Tasse (2008, p. 22) cita que:
O júri foi implantado no Brasil pelo Príncipe Regente D. Pedro um pouco antes da proclamação da independência em 1822, composto por juízes de fato que se encarregaram de julgar exclusivamente os abusos quanto à liberdade de imprensa. A partir daí evoluiu bastante e passou por diversas transformações legislativas, enfrentando até mesmo o desprezo protagonizado pela Carta de 1937.
Menciona Capez (2011, p. 648) que “com a Constituição Imperial, de 25 de março de 1824, passou a integrar o Poder Judiciário como um de seus órgãos, tendo sua competência ampliada para julgar causas cíveis e criminais”.
Cita o referido autor que alguns anos depois, a instituição do júri foi disciplinada pelo Código de Processo Criminal, de 29 de novembro de 1832, conferindo-lhe ampla competência, porém restringida em 1842, com a entrada em vigor da Lei n. 261.
Sobre a Constituição Imperial, de 25 de março de 1824, Estefam (2009, p.10) relata que:
Dois anos depois, nossa primeira Constituição o previu em seus arts. 151 e 152: Art. 151. O Poder Judicial é independente e será composto de juízes e jurados, os quais terão lugar assim no cível como no crime, nos casos e pelo modo que os Códigos determinarem. Art. 152. Os jurados pronunciam sobre o fato e os juízes aplicam a lei.

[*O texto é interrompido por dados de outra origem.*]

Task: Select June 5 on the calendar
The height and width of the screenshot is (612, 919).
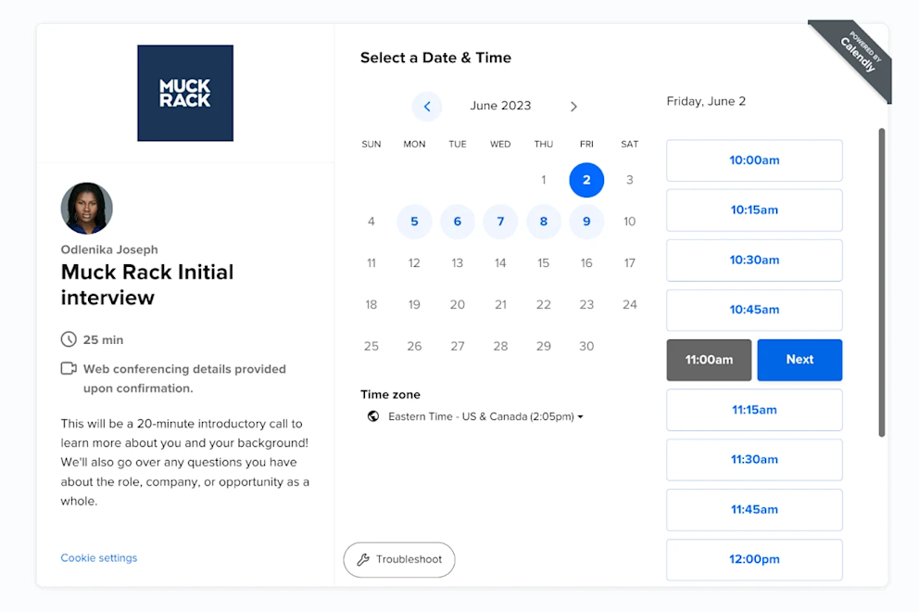Action: click(x=414, y=222)
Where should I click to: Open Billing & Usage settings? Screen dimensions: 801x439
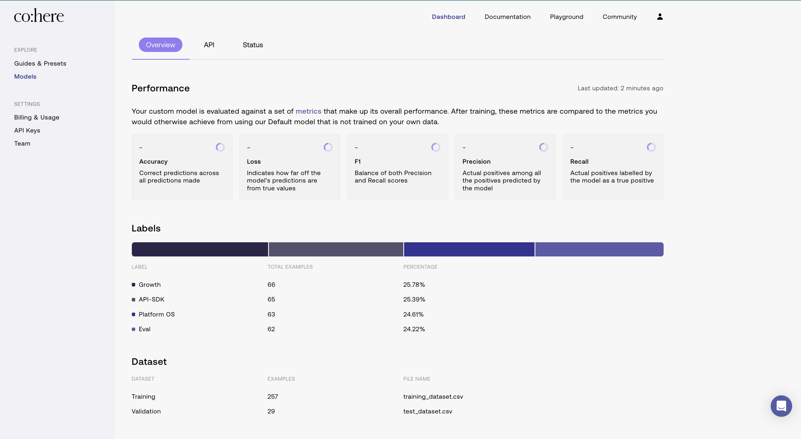point(37,117)
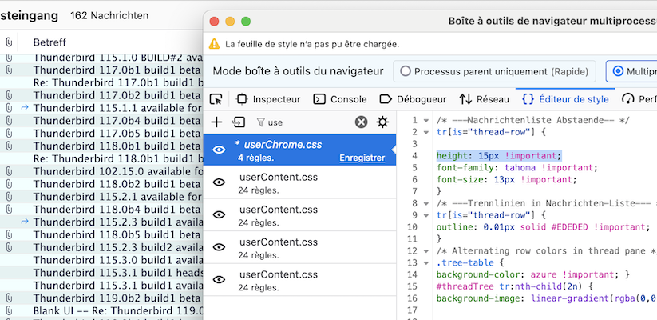
Task: Create a new style sheet with plus icon
Action: coord(216,122)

Estefam (2009, p. 10) menciona que as Constituições de 1891 e 1934 citaram dispositivos mantendo a instituição do Júri, incluindo-o no capítulo dos direitos e garantias individuais do cidadão. Porém a Constituição de 1891 foi alvo de discussões doutrinárias, pois alguns entendiam que a palavra “manter” encontrada no dispositivo legal, significava incorporar todas as regras até então existentes, enquanto outros defendiam que a lei tinha liberdade para dar ao Tribunal Popular as feições que pretendesse. Já em 1934 foi retirada a instituição do capítulo destinado aos direitos dos homens e cidadãos e inserida no capítulo destinado ao Poder Judiciário.
Em 1937 foi instalado o Estado Novo por Getúlio Vargas, e proclamada uma nova Constituição, a qual suprimiu o Tribunal do Povo de todos os seus capítulos, Estefam (2009, p.10) cita que:
Em 1937, a instituição sofreu duro golpe, pois foi suprimida em nível constitucional. No ano seguinte, por força do Decreto Lei nº 167/38, tornou-se possível que o Tribunal, em grau de recurso, reformasse integralmente a decisão do Júri que “não encontrasse nenhum apoio nos autos”. Surgia o chamado período negro do Tribunal do Júri, em virtude da supressão da soberania dos veredictos. Tal decreto-lei vigorou somente até a Constituição de 1946, que conferiu novamente status de garantia individual à instituição, assegurando-lhe a soberania dos veredictos.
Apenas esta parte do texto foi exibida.